Telling vs. Selling: reclaiming the jargon as an honest story
I’ve started my own Yoga Teacher Training brand. It’s exciting and I believe in the product, but I have to figure out how sell my product without being pushy or obnoxious. I have to describe the product in meaningful terms. Using vocabulary that is easily misconstrued as industry jargon, I have to relate a story that describes my yoga practice and my product.
recharge, rejuvenate, inspire
Have these words become meaningless industry jargon?
Self-promotion has to be loud enough to be heard over the noise of Instagram, Twitter and fourteen other platforms. But it can’t be so loud to the point of obnoxious arrogance. Furthermore, tweets and posts must have meaning attached to the jargon.
Instagram allows up to 2,200 characters, but optimal posts have no more than 150 characters. The allowable characters have become industry buzzword. And those buzzwords saturate the market and compromise the reliability of the products.
“Join me at yoga teacher training and #recharge your practice. Learn to teach #authentic yoga classes. Discover your #holistic approach to well-being.”
That statement has fewer than 150 characters and contains the right words. But the vocabulary barely registers. There is so much scrolling through so much content that it’s all at risk of becoming meaningless jargon.
So how do I attach value to my teacher training? How do I give meaning to my product? Authenticity comes from the story behind the service. My goal is to teach prospective yoga teachers how to transmit their own belief in yoga. And to do this, I have to be truthful about my own yoga story. Not because I have anything to hide, but because it’s the difference between telling and selling that adds value to my product.
The days of market trickery are over because everyone is selling themselves online. Everyone has curated an online persona and whether or not they’re selling a product, they all know that Instagram isn’t real. And that’s why telling the story behind the product is crucial. The authenticity and the meaning in my yoga teacher training comes from a flawed and vulnerable existence.

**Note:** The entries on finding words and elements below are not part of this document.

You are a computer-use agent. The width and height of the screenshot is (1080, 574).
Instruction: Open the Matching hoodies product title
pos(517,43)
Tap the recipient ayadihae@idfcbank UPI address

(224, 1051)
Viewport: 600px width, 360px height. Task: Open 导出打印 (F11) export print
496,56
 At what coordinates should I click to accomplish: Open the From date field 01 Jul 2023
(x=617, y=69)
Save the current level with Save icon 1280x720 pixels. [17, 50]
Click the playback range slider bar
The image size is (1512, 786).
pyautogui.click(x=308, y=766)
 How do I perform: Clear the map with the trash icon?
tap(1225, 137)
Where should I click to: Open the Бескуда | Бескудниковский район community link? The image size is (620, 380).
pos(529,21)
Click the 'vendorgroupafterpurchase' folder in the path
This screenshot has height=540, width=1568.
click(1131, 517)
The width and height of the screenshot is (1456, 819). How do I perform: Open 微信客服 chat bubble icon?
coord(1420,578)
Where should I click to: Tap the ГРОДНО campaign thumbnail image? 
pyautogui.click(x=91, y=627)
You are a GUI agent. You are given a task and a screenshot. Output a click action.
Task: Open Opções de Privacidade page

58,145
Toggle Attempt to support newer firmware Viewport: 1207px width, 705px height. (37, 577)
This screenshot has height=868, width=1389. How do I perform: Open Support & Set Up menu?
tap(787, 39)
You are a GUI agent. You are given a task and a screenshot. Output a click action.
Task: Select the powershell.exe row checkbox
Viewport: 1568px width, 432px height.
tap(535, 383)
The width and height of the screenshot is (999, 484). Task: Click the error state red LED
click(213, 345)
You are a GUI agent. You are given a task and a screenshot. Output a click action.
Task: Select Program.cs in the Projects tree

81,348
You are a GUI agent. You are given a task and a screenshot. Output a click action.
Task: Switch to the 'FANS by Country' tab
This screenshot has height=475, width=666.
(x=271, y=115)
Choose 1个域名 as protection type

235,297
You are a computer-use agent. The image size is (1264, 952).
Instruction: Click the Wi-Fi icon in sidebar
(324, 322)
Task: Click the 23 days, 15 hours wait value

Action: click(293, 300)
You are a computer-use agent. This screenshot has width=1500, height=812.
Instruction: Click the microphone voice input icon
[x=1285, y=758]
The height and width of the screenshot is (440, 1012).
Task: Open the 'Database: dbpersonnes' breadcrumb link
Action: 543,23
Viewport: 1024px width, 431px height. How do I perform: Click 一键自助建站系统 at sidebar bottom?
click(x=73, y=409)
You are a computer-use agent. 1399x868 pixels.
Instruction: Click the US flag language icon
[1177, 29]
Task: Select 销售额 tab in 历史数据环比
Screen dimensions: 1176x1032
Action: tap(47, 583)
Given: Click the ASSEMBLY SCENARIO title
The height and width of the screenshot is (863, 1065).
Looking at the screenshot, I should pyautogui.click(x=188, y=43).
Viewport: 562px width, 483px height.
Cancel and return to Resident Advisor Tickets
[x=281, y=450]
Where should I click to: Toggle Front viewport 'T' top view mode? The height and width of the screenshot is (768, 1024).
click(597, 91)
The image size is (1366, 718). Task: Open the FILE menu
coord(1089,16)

That is what’s relatable.
Behind the promotional jargon is real experience. I constantly #recharge my yoga practice by being true to what I believe in. Pulling fish out of the lake and wearing locally-sourced fur is more important to me than importing lentils for a vegan diet or shivering in synthetic fabrics.
The classes I teach are #rejuvenating because I base themes around relevant topics for a specific community. I don’t discuss veganism when I know most of my students have moose meat in their freezer. Instead I’ll reference the value of taking only what’s necessary from the land.
Yoga Teacher Training will be #authentic because you’ll discern your personal reasons for practicing and learn to teach only what you know. If you’re an expert on knee anatomy because you’ve had three knee surgeries, you’ll incorporate that. If you have personal experience with yoga for post-traumatic stress, you’ll teach that. If a vegan diet supports YOUR lifestyle, you’ll describe that. The authenticity comes from your own experience.
Yoga is a #holistic approach to well-being because the practice insists that you listen to your emotions and body and understand what you really need. Extract what’s relevant from the philosophy of yoga and learn to teach what you know. The honest story behind the promotion will shine through and the jargon will be rightfully redeemed as useful vocabulary. Yoga is for everyone, regardless of lifestyle choices. The vocabulary, just like the yoga itself, can be tuned to fit every iteration of practice. Tune out the jargon, but tune into the meaning behind the vocabulary. The stories are what makes the promotion believable.